Ein 13-Jähriger hat in Salzburg Cannabis aus seinem Kinderzimmer heraus verkauft. Bei einer Hausdurchsuchung machte die Polizei einige interessante Entdeckungen.

Salzburg – Ein 13-jähriger Schüler aus dem Bezirk Salzburg hat durch Cannabis-Verkäufe aus seinem Kinderzimmer heraus sein Taschengeld deutlich aufgebessert. Aufgeflogen ist der 13-Jährige nach Aussagen von zwei Zeugen gegenüber der Polizei. Diese behaupteten, dass sie bei ihm des Öfteren Suchtmittel in Form von Cannabiskraut gekauft hätten und bei jedem Kauf der Teenager eine größere Menge mit sich trug. Daraufhin ordnete die Staatsanwaltschaft Salzburg eine Hausdurchsuchung an.

Ein Zeuge gab zudem an, dass das Cannabiskraut des Schülers aus dem Bestand des Vaters stammen würde. Allerdings konnte vom Zeugen nicht angegeben werden, ob der Vater ihm das Suchtmittel freiwillig übergebe oder ob es sich der Schüler heimlich nehme.

Schließlich entdeckten die Beamten während der Hausdurchsuchung im Zimmer des Schülers etwa 90 Nettogramm Cannabiskraut, eine große Feinwaage zum Abwiegen des Suchtmittels und unzählige Objekte mit Suchtmittelbezug wie benutzte Bongs und mehrere Grinder (Cannabismühlen) .

Polizei verzeichnet weitere Funderfolge

Doch damit sollte es aber noch nicht getan sein. Im Gartenhaus, welches eindeutig dem Vater des 13-Jährigen zuzuordnen ist, konnten die Polizisten weitere Funderfolge verbuchen. Dank eines Suchtmittelspürhunds kamen insgesamt etwa 910 Nettogramm Cannabiskraut zum Vorschein. Erwähnenswert ist zudem, dass die Qualität des Cannabiskrautes ersten Erkenntnissen nach als sehr gut eingestuft werden muss. Außerdem wurden beim Vater Objekte wie Bretter samt Glasröhrchen mit Suchtmittelresten von Kokain festgestellt und ein gefälschtes und dem Arzneimittelgesetz unterliegendes russisches Potenzmittel.

Im weiteren Verlauf der Untersuchungen wird das Cannabiskraut nun zur Feststellung des exakten THC-Reinwertes zum Bundeskriminalamt nach Wien geschickt.

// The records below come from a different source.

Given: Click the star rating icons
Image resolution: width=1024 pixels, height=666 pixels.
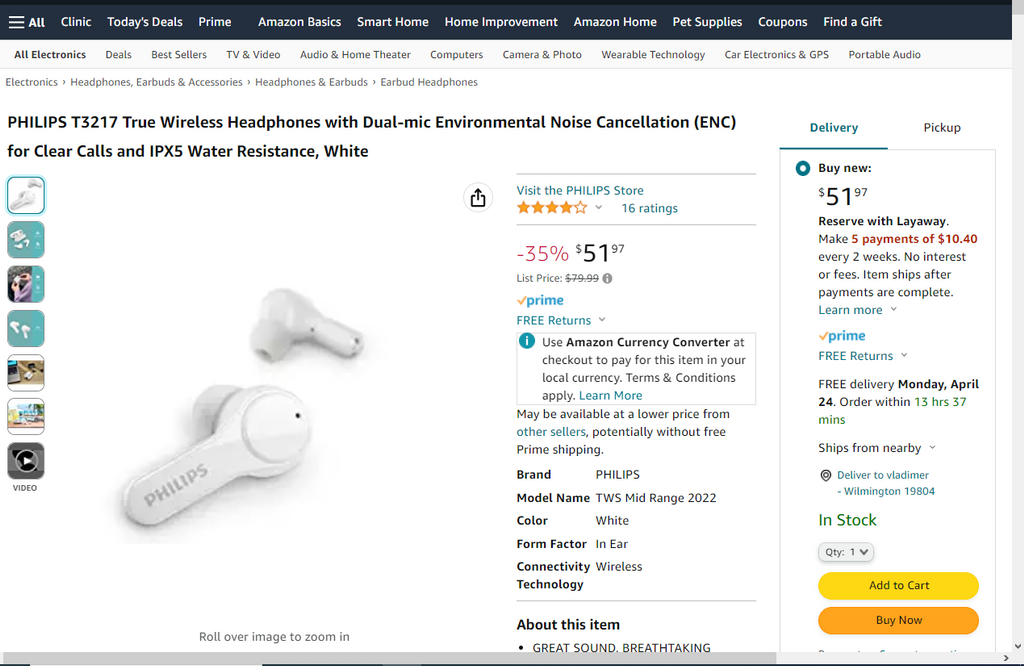Looking at the screenshot, I should point(552,208).
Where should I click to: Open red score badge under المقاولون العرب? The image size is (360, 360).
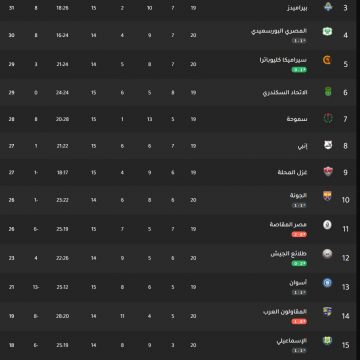click(x=299, y=322)
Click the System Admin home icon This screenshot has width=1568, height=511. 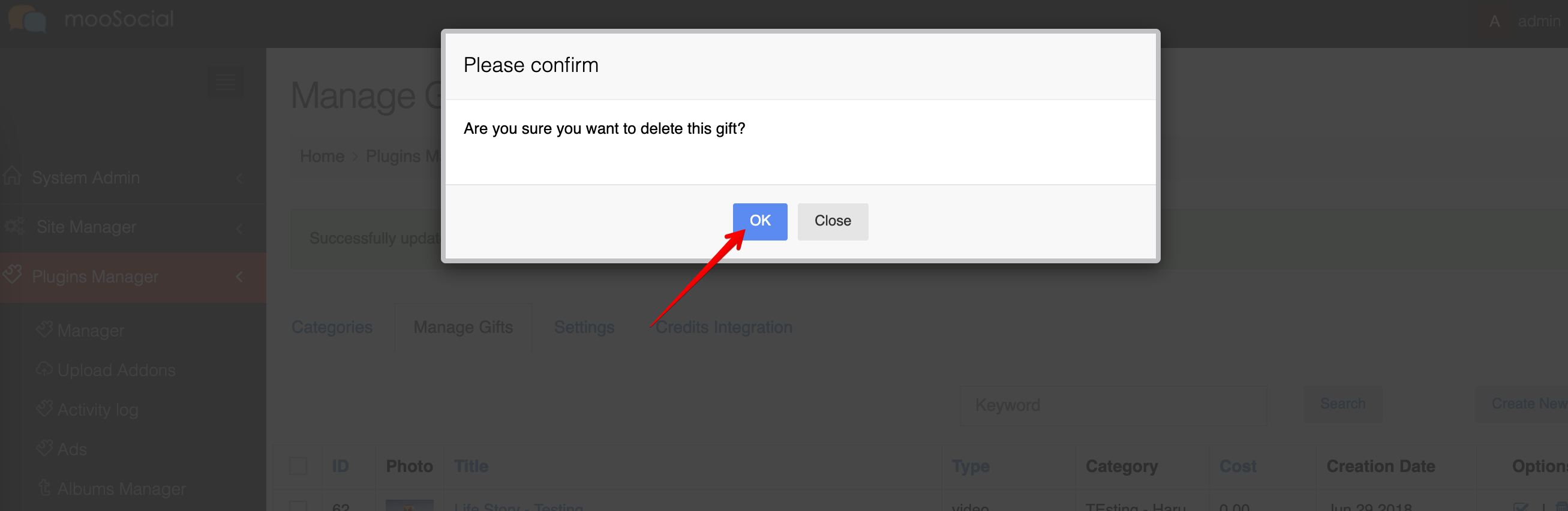click(x=12, y=176)
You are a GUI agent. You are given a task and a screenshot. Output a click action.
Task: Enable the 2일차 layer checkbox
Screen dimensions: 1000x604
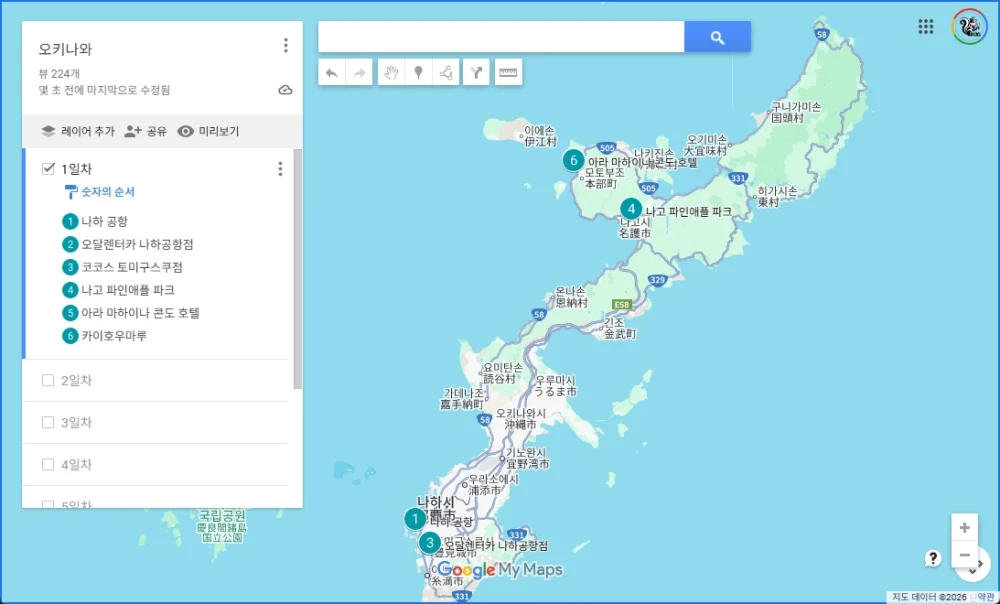click(x=48, y=380)
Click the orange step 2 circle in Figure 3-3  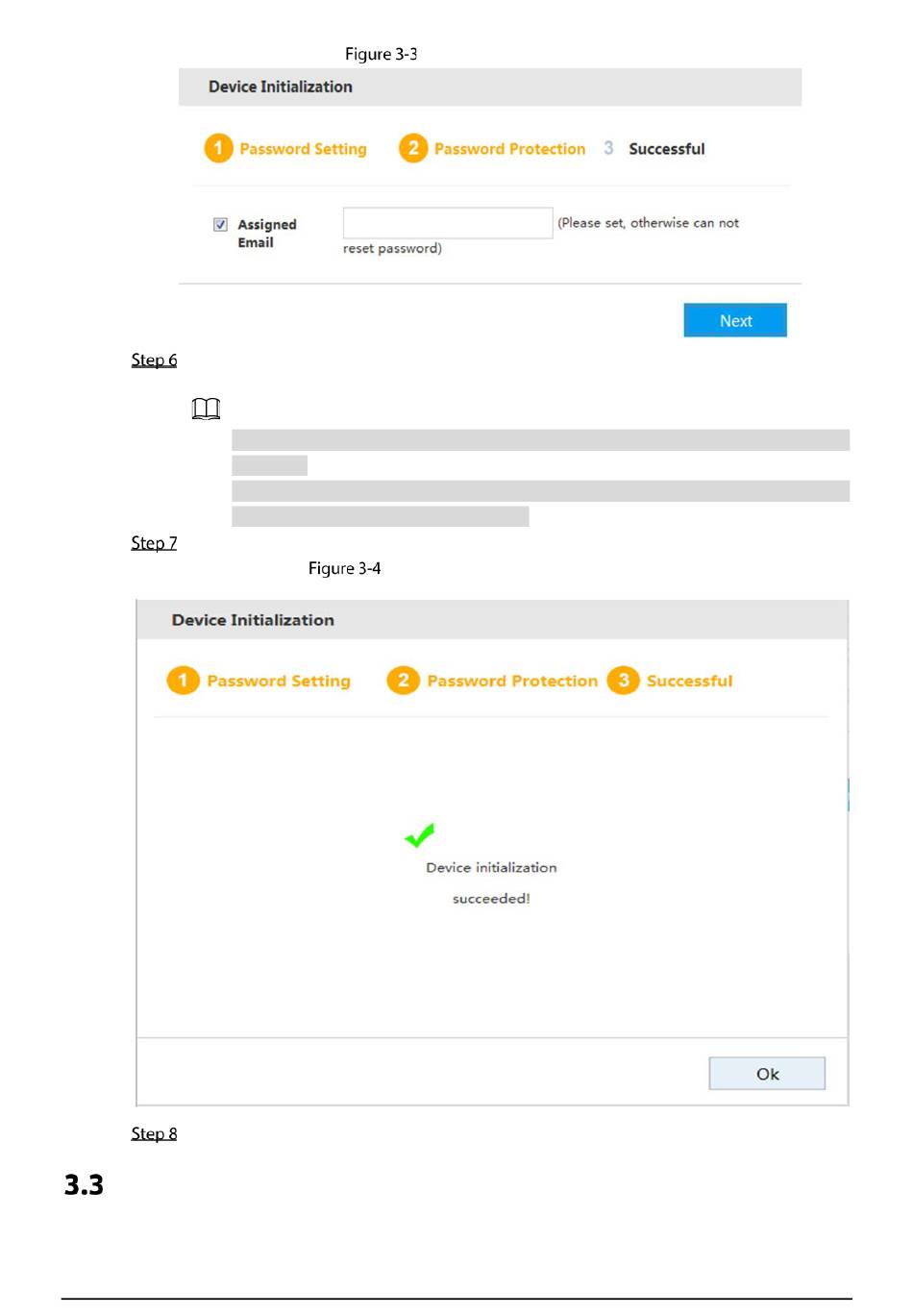[413, 148]
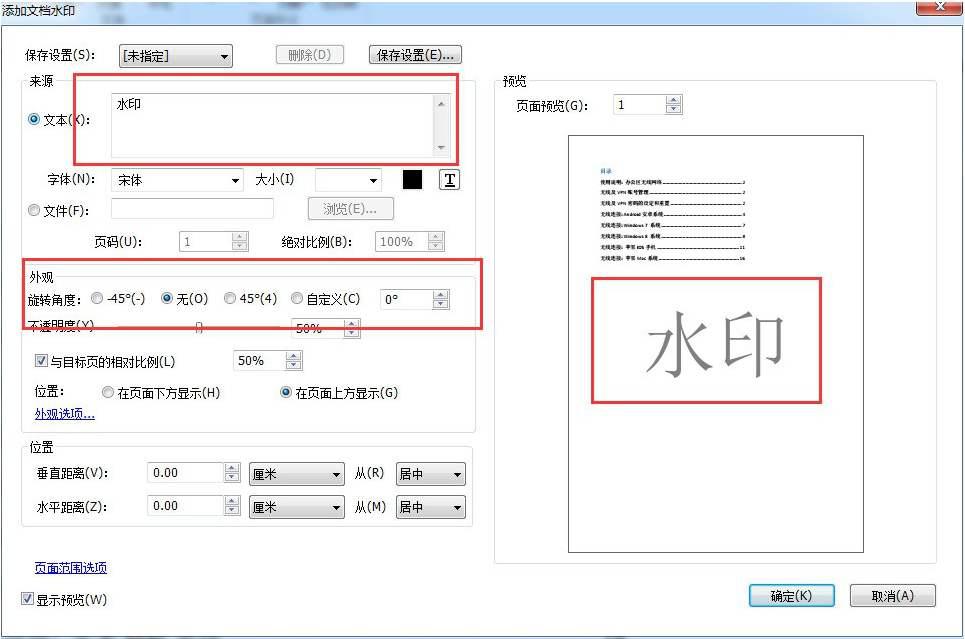Select the 文件(F) source radio button
This screenshot has height=639, width=965.
coord(32,208)
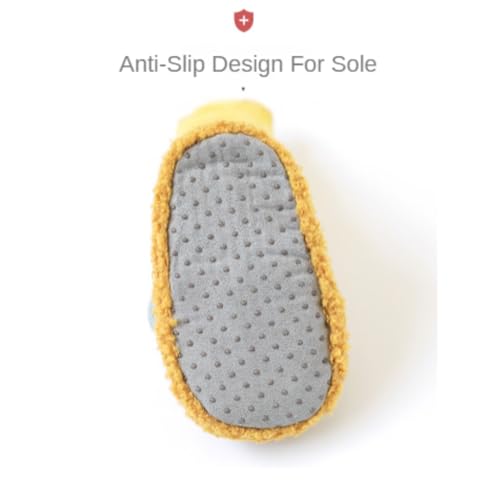Viewport: 500px width, 498px height.
Task: Click the mustard fuzzy trim on the left edge
Action: (x=161, y=250)
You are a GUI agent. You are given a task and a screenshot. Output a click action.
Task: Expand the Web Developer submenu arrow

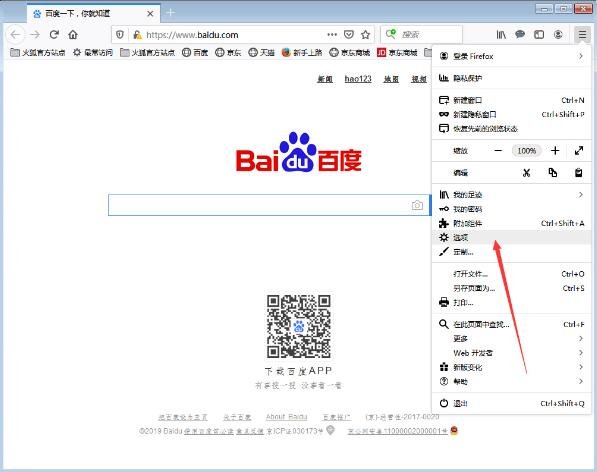(581, 353)
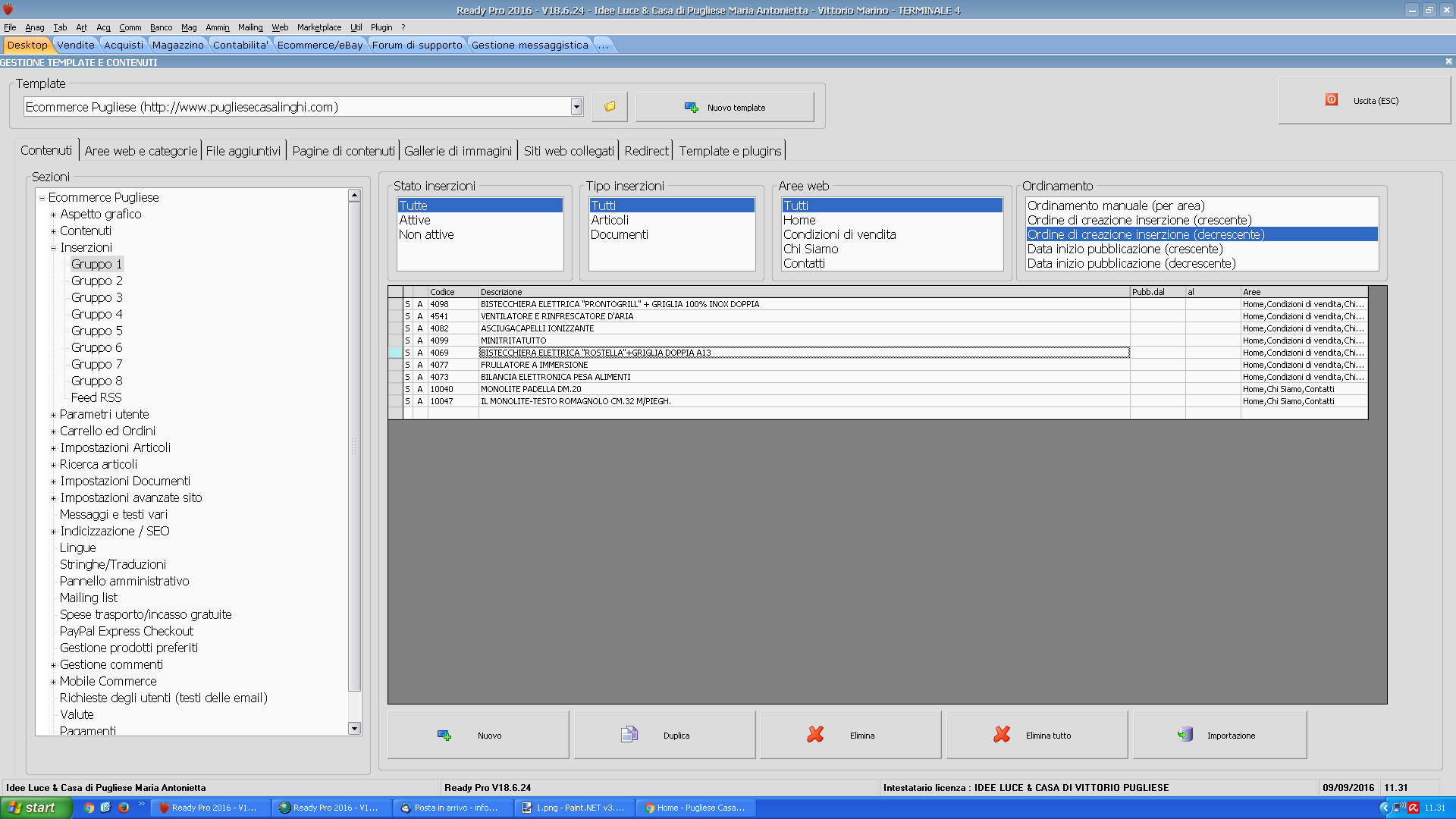
Task: Open the Template combo box dropdown arrow
Action: 576,107
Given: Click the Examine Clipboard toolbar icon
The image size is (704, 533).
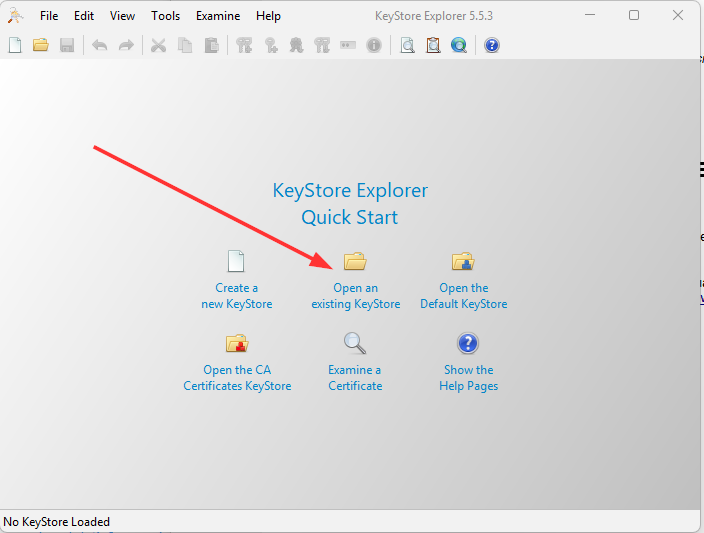Looking at the screenshot, I should pyautogui.click(x=433, y=45).
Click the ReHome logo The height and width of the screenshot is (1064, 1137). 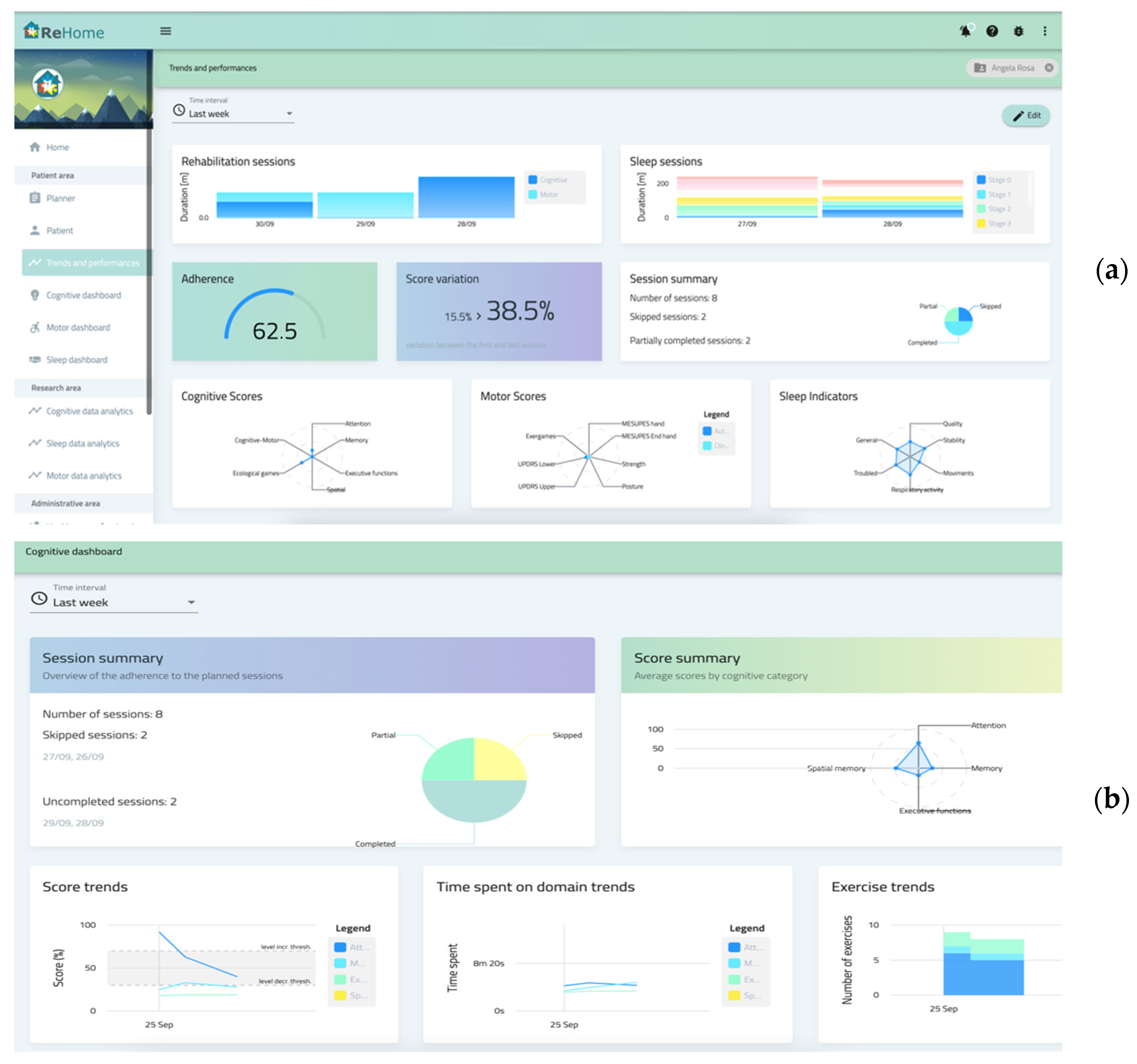pyautogui.click(x=64, y=32)
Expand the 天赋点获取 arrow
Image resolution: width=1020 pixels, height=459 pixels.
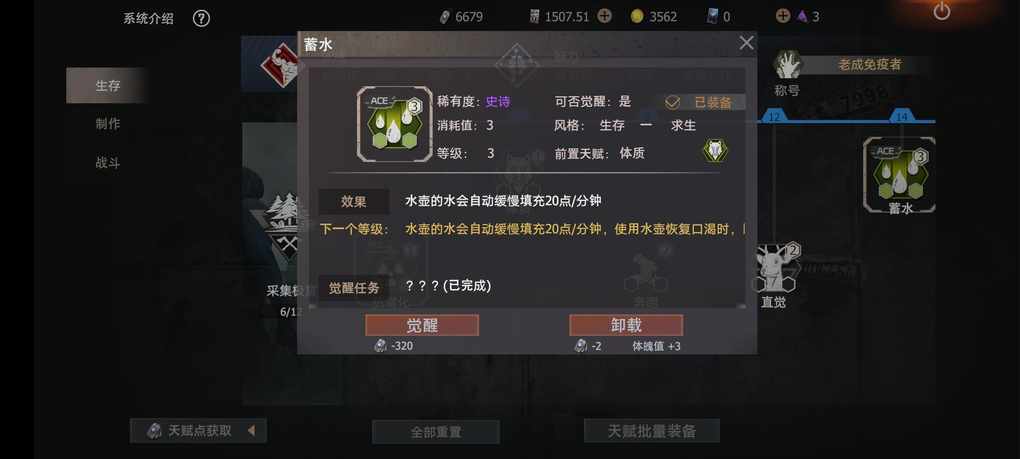[x=251, y=430]
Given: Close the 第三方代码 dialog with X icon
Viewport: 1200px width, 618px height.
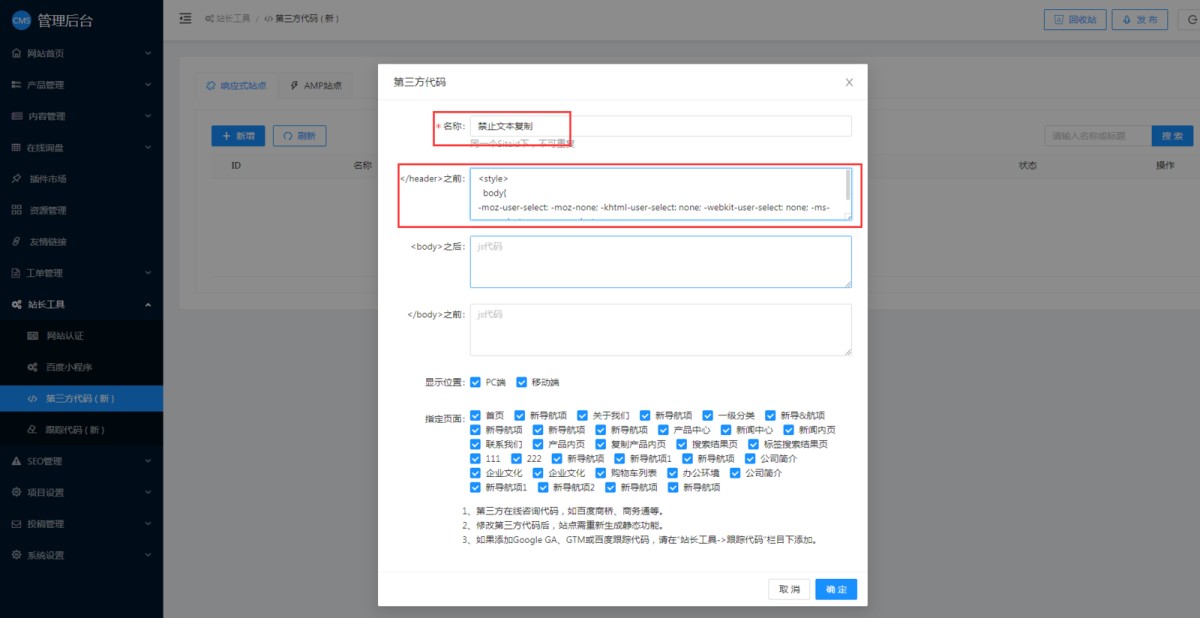Looking at the screenshot, I should click(x=849, y=83).
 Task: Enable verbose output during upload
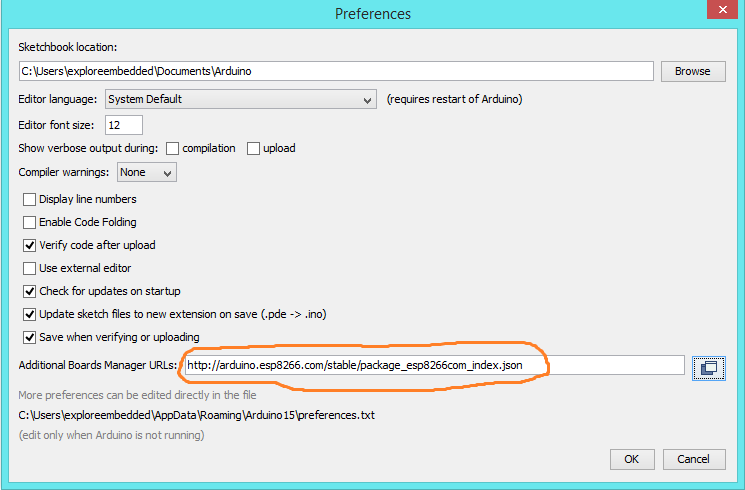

Der Vater wird auf freiem Fuß bei der Staatsanwaltschaft Salzburg zur Anzeige gebracht. Der Sohn kommt glimpflich davon und hat aufgrund seines Alters und der damit verbundenen Strafunmündigkeit derzeit noch keine strafrechtlichen Konsequenzen zu erwarten. Dennoch lassen die Beamten der Staatsanwaltschaft und dem Jugendamt ein Bericht über diesen Vorfall zukommen.